● WHAT YOU NEED TO DO:
- A) According to the article on Pakistan at the UNSC, why have illicit small arms and light weapons become central tools in asymmetric campaigns?
- B) Reproduce the article on Pakistan at the UNSC word for word, from "The practical outcome" up to and including "in affected areas.".

Pak Asia Youth Forum

Don't just dream it
Be a bridge. Build a better tomorrow

Pakistan at the UNSC: Illicit Arms from Afghanistan and the Regional Security Imperative

Pakistan at the UNSC: Illicit Arms from Afghanistan and the Regional Security Imperative

Pakistan’s address to the UNSC foregrounded a stark warning: abandoned and illicit weapons in Afghanistan have been migrating into the hands of armed non‑state actors, creating a direct threat to Pakistan’s security and regional stability.

Ambassador Asim Iftikhar Ahmad told the Council that findings in UN reports point to stockpiles of sophisticated arms and ammunition in Afghanistan and to illicit markets and transfer routes that risk fuelling cross‑border violence. The problem is not merely a historical residue of past conflicts; it is an active, transnational phenomenon with humanitarian and geopolitical consequences.

Operational and Human Costs

The practical outcome is clear: better weapons equal greater lethality. Pakistan cited credible instances where modern arms seized at the border could be traced back to stockpiles left behind after foreign troop withdrawals, and where these weapons have been used by groups such as ISIL‑K, TTP, BLA, and other militias to strike civilians and security forces, producing thousands of casualties and widespread displacement. Illicit small arms and light weapons have therefore become central tools in asymmetric campaigns that erode public safety, undermine governance, and impede reconstruction in affected areas.

[Excerpt from a dataset]
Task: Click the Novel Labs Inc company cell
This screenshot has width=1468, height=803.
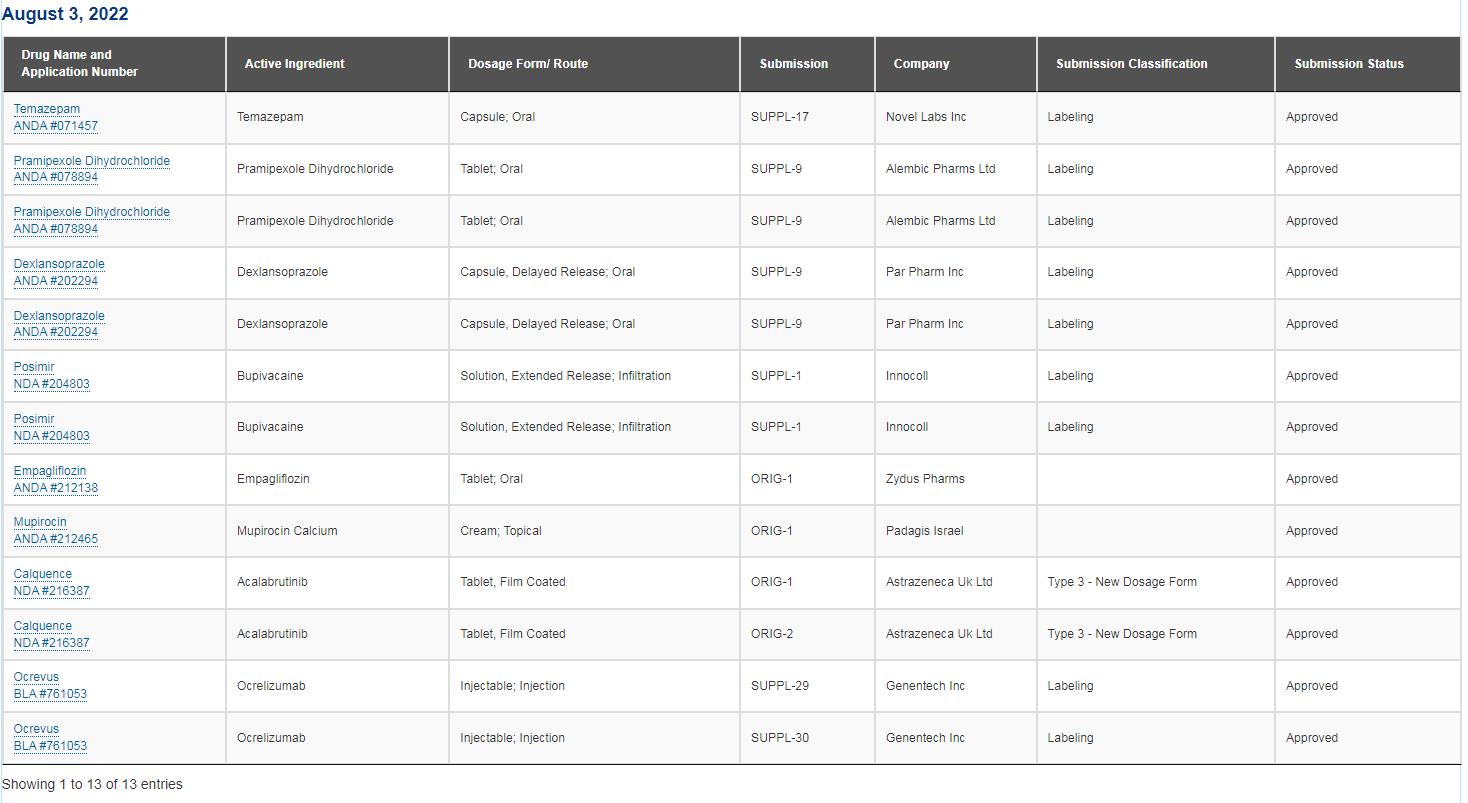Action: click(926, 117)
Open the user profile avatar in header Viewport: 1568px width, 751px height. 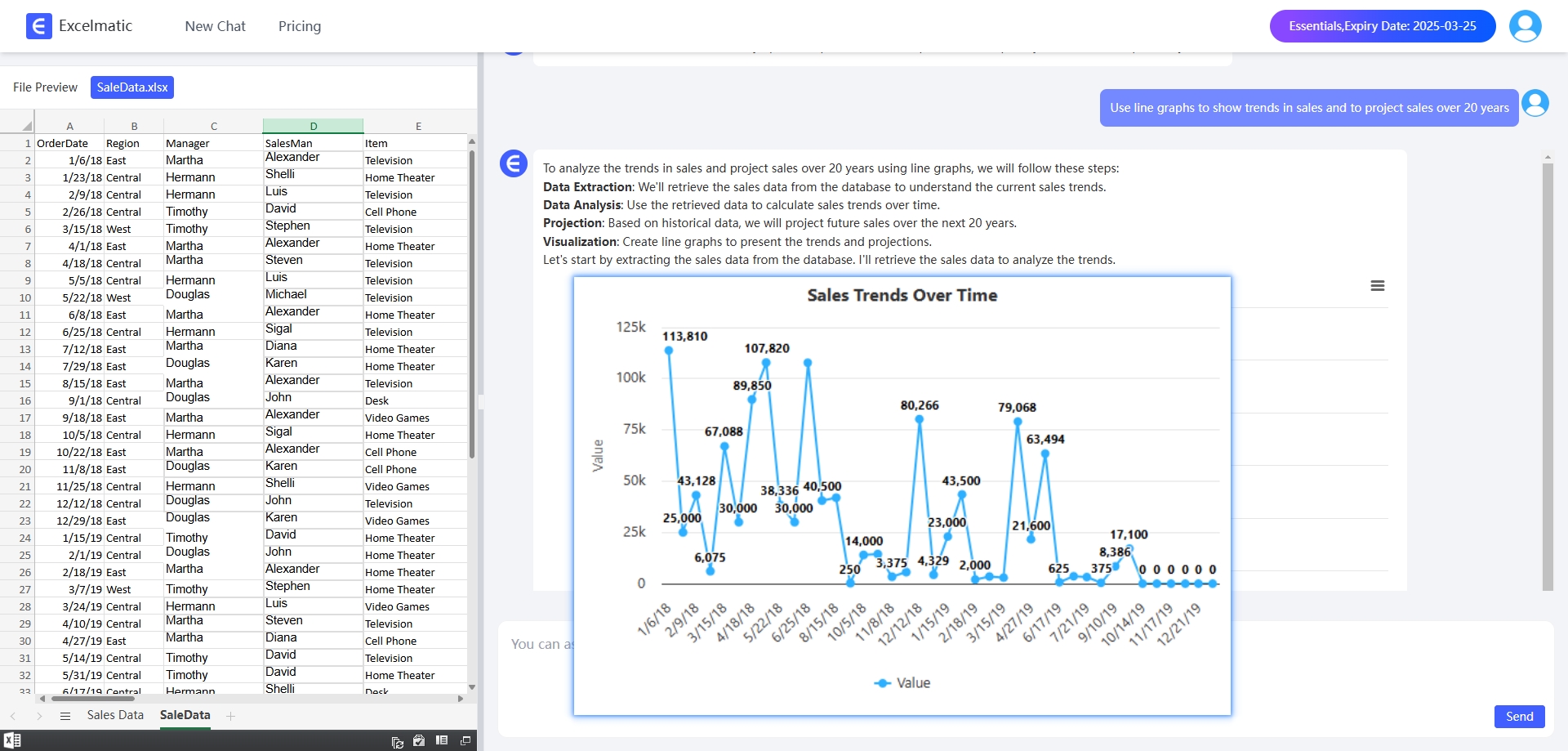pos(1524,26)
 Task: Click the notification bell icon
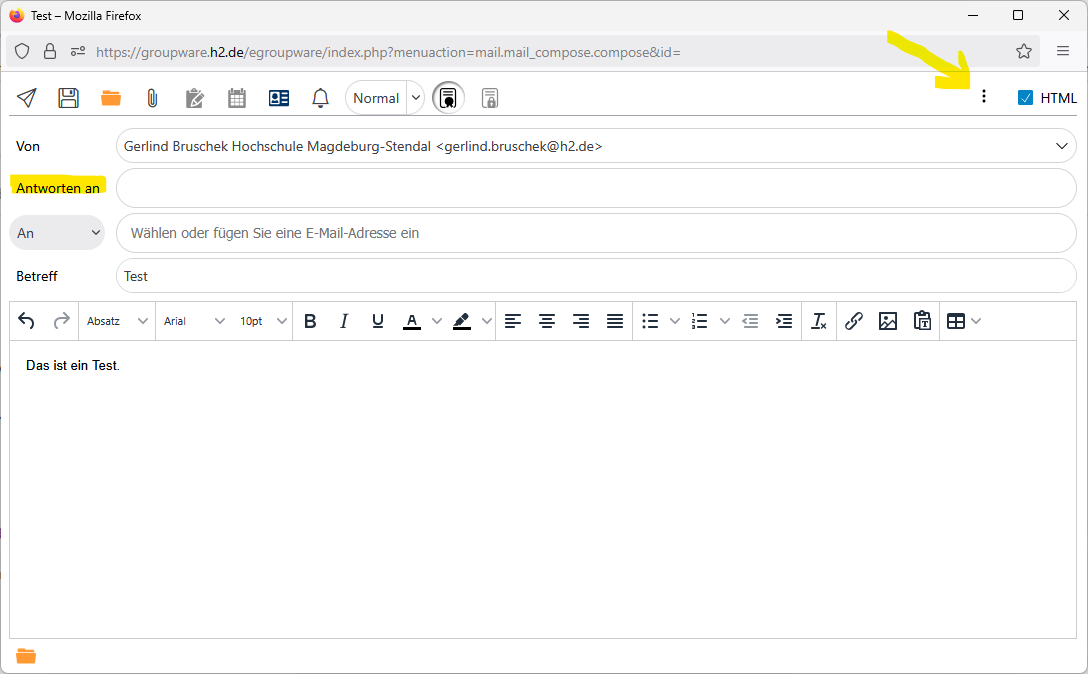[320, 98]
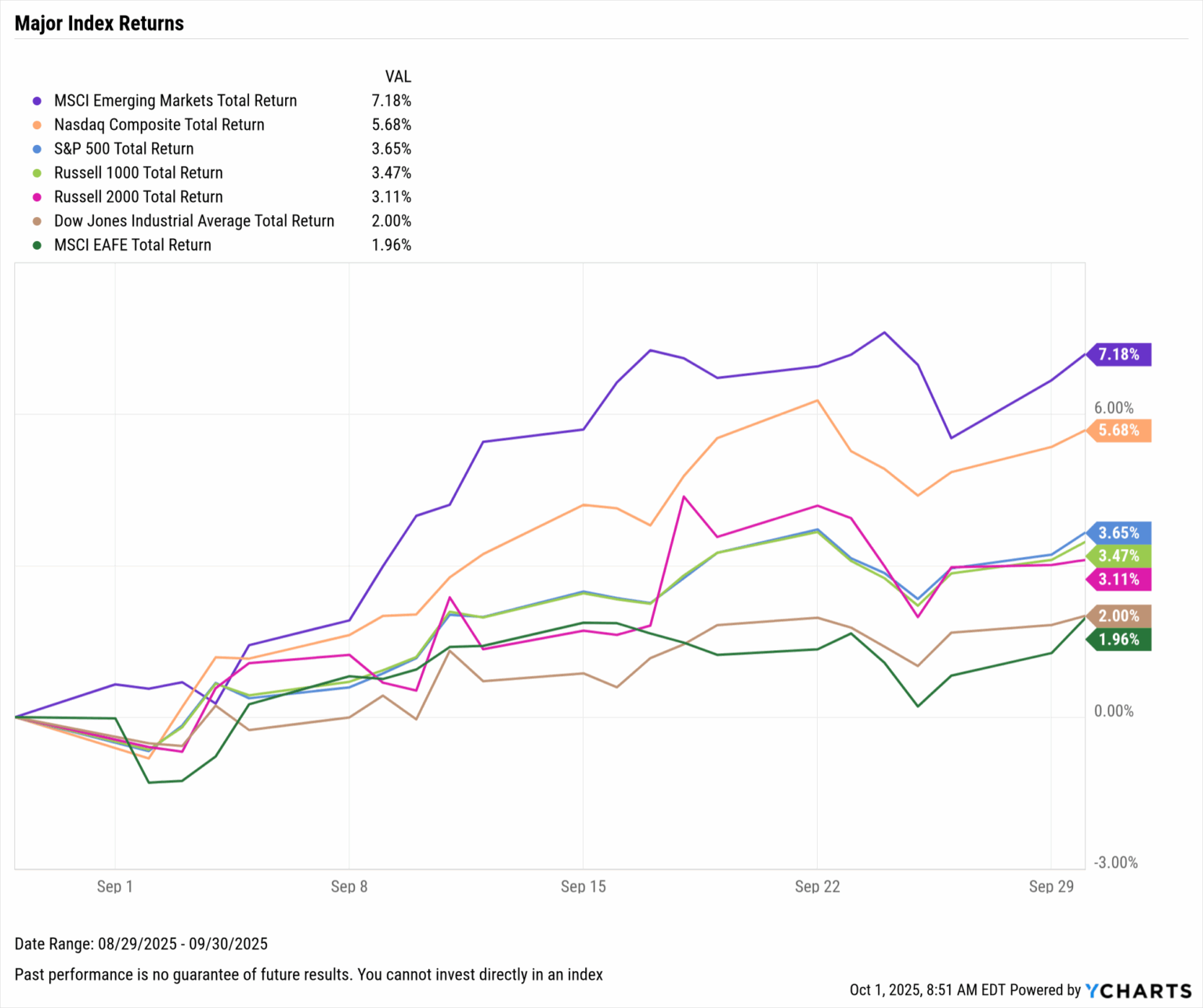Click the pink 3.11% end-value flag
Viewport: 1203px width, 1008px height.
1118,580
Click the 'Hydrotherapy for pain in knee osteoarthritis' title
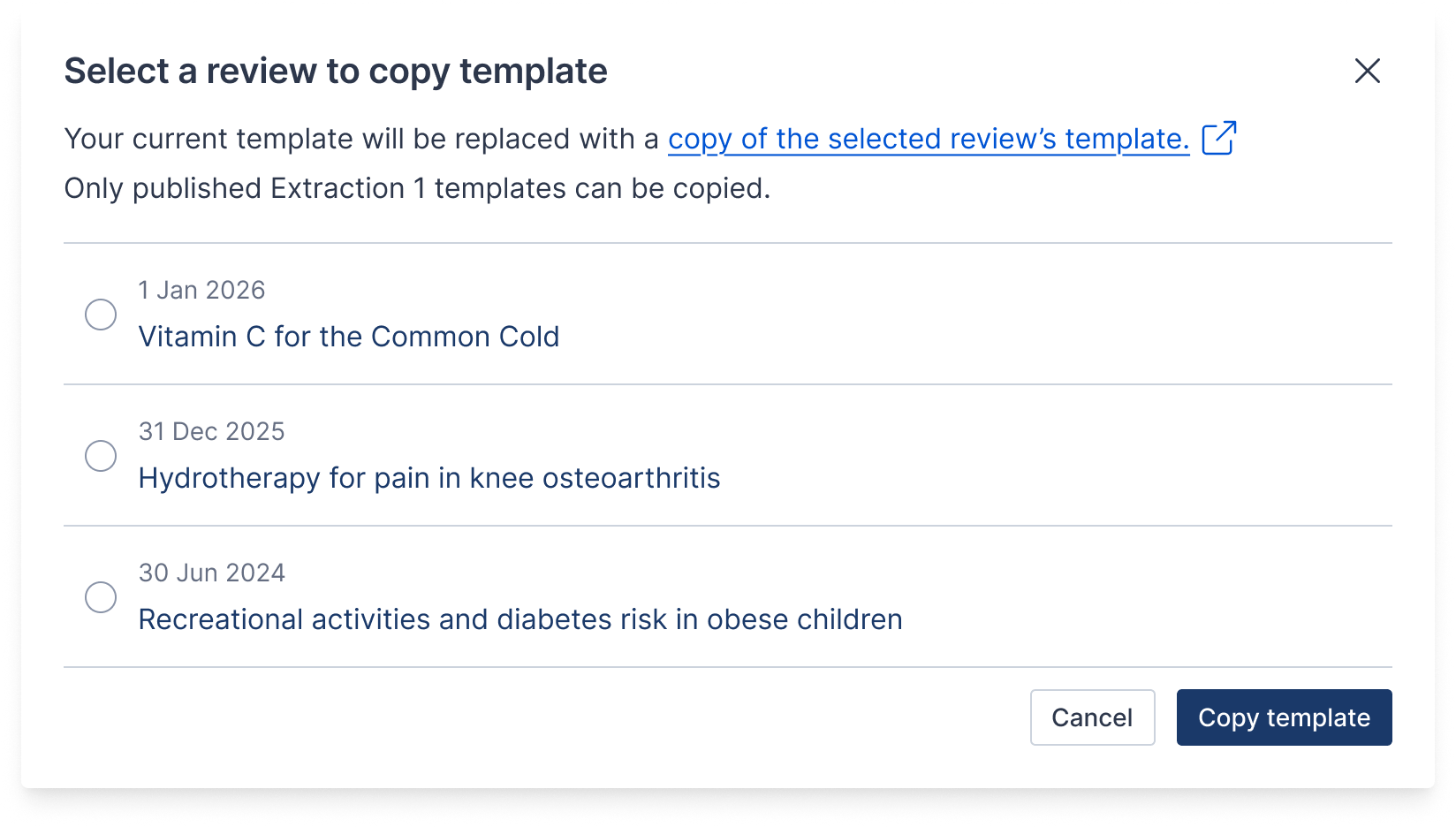Image resolution: width=1456 pixels, height=827 pixels. [429, 478]
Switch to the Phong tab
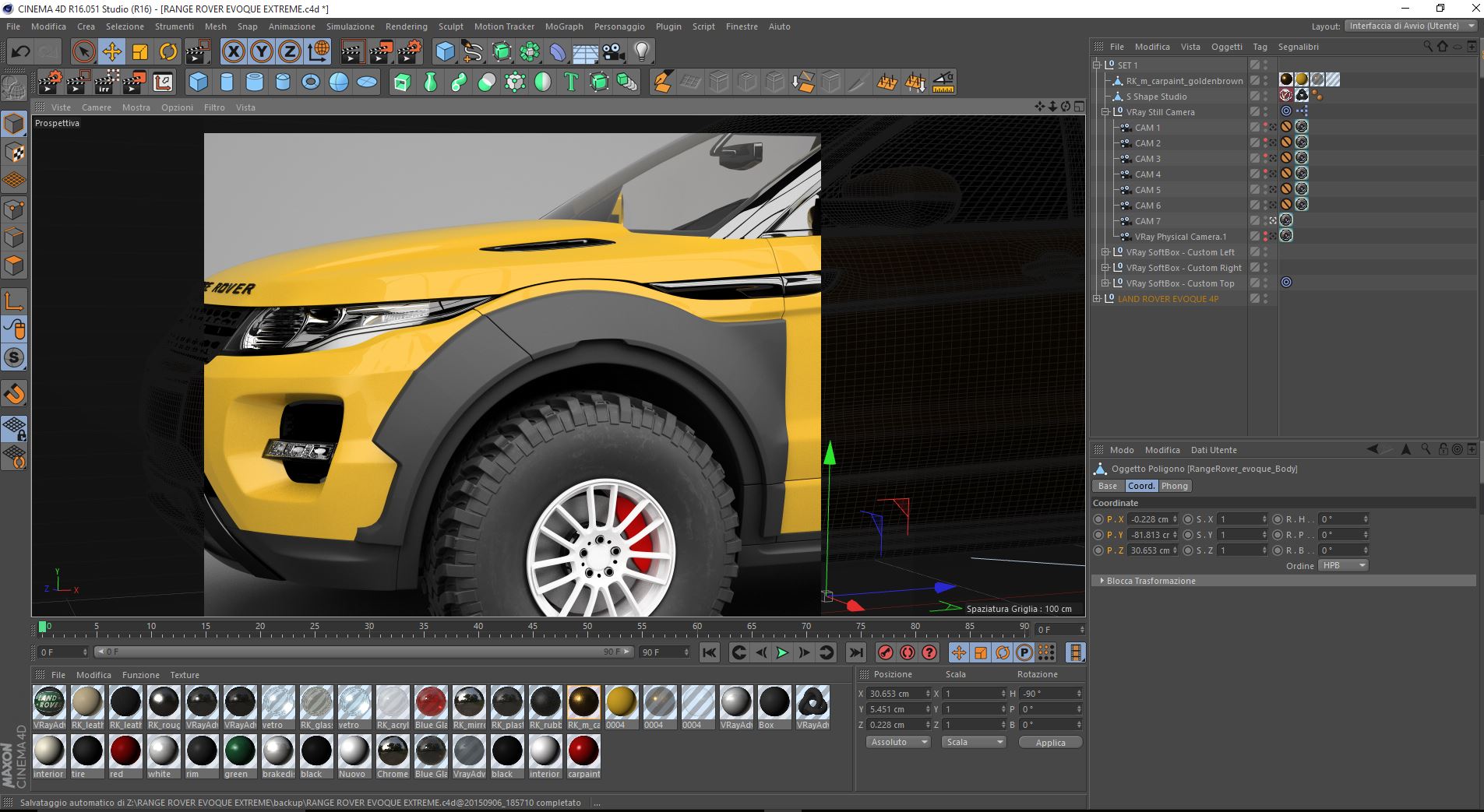This screenshot has width=1484, height=812. pos(1174,486)
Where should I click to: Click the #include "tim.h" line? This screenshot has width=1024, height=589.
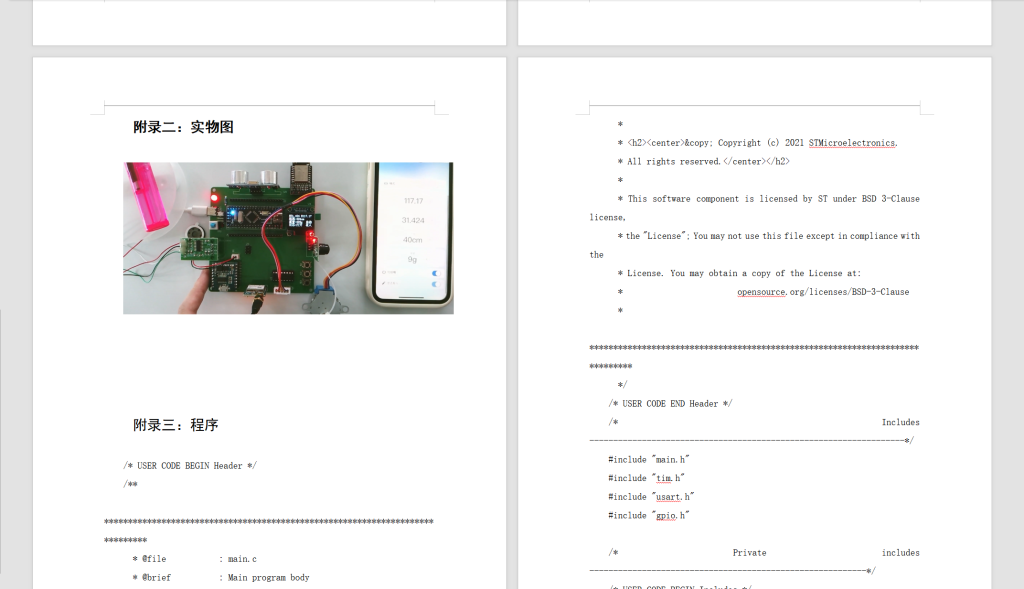tap(646, 478)
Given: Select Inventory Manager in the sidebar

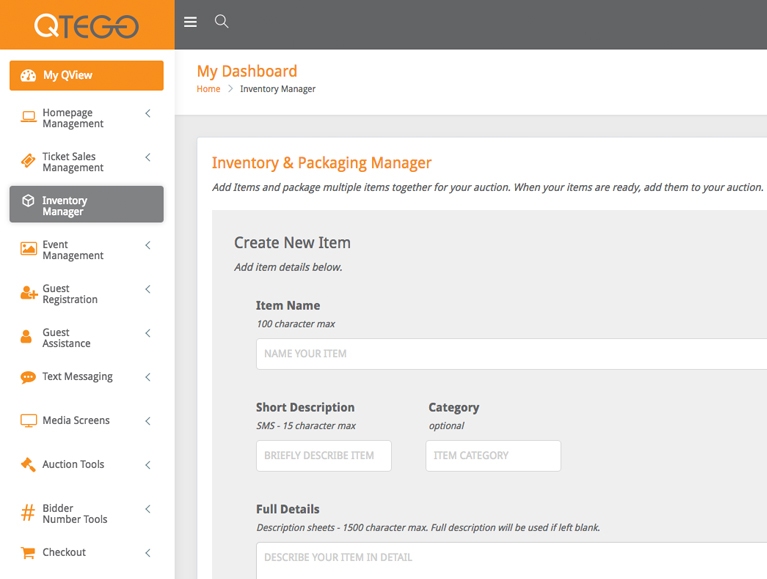Looking at the screenshot, I should pyautogui.click(x=86, y=205).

● SOLVED PROBLEMS:
- A) Pakistan cited cases where modern arms seized at the border were traced to stockpiles left behind after foreign troop withdrawals. Groups such as ISIL‑K, TTP, BLA and other militias have used these weapons to strike civilians and security forces, producing thousands of casualties and widespread displacement, since better weapons mean greater lethality.

- B)
The practical outcome is clear: better weapons equal greater lethality. Pakistan cited credible instances where modern arms seized at the border could be traced back to stockpiles left behind after foreign troop withdrawals, and where these weapons have been used by groups such as ISIL‑K, TTP, BLA, and other militias to strike civilians and security forces, producing thousands of casualties and widespread displacement. Illicit small arms and light weapons have therefore become central tools in asymmetric campaigns that erode public safety, undermine governance, and impede reconstruction in affected areas.